Now with respect to your first question, we did not take any commitment with S&P, which means that we defined our financing structure now in August last year. So it's more than 12 months ago. And the financing structure was aimed at having a solid BBB rating. Now what has happened is that the actual performance of the business has been vastly superior to the one that we were expecting at that time. It was the case when then we finalized the financing mix of the Borsa Italiana transaction, but we decided to keep the mix unchanged and therefore, we gained, if you want some flexibility in this respect.And then until this very first day, the results have been better than expected, especially because it was difficult to anticipate that despite the exceptional 2020, we would have been able to generate an organic growth in excess of the previous year in the 9 months of this year.So what I can tell you is that there is no commitment, the business has performed better. This has given us more room to maneuver. And Euronext and S&P will assess where we are in the deleveraging journey every quarter, and we'll base his assessment and will give us a rating.But again, no formal commitment on -- we gave to them on a specific deleveraging profile. And by the way, we will meet them at the end of the month for our yearly discussion. When it comes to speculation around potential transaction, I believe Stephane already answered.
The next question comes in from the line of Philip Middleton calling from Bank of America.
I just wondered if you could say a little bit about tax, because the tax rate seemed a little bit higher than I had expected, but you're suggesting that this is coming from integration reasons. I wonder if you could for us give us a bit more detail there, please.
Is there any other questions from this group, please?
Of course, the next question comes in from the line of Andrew Coombs calling from Citi.
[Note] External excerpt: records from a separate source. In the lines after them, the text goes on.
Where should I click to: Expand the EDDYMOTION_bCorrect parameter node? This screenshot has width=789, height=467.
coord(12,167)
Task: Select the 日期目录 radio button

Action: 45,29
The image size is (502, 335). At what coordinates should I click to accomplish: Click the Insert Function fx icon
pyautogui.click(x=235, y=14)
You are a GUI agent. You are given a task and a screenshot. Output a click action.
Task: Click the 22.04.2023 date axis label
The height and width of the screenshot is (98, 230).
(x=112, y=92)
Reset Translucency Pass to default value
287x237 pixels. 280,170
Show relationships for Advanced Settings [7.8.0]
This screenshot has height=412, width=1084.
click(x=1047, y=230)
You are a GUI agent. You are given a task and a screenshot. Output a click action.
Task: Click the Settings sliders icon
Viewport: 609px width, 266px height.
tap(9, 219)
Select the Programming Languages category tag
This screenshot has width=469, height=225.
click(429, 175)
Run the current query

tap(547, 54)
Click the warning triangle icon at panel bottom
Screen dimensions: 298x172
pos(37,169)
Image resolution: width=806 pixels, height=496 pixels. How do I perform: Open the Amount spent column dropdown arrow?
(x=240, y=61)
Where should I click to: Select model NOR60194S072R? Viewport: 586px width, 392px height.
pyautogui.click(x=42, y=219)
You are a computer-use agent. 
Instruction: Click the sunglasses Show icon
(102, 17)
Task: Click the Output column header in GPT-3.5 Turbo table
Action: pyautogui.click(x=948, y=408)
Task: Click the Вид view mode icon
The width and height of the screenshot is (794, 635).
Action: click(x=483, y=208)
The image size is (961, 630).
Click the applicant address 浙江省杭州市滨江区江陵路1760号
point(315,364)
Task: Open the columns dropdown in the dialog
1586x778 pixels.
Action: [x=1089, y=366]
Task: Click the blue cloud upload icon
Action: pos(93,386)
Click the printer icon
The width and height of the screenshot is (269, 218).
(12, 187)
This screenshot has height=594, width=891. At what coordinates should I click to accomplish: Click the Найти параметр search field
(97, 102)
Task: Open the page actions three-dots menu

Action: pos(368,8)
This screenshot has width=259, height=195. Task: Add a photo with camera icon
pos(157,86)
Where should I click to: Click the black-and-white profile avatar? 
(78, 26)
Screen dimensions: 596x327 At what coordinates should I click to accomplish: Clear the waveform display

Before I ask my question, I don't think Philip's was asked. I think that Philip was asking the thoughts on the tax rate so perhaps you'd like to address that first. [Technical Difficulty]
It appears as though we may be having some technical difficulties. Please stand by once we reestablished the connection with your speakers.
The Investor Relations team at Euronext in particular, [indiscernible]. And in any event, I look forward to talking to you, to meeting with you in person if you travel to Milan on Tuesday, 9th of November, but feel free to reach out to us at any time before that date. Have a good day.
Thank you for joining today's call. You may now disconnect your handsets.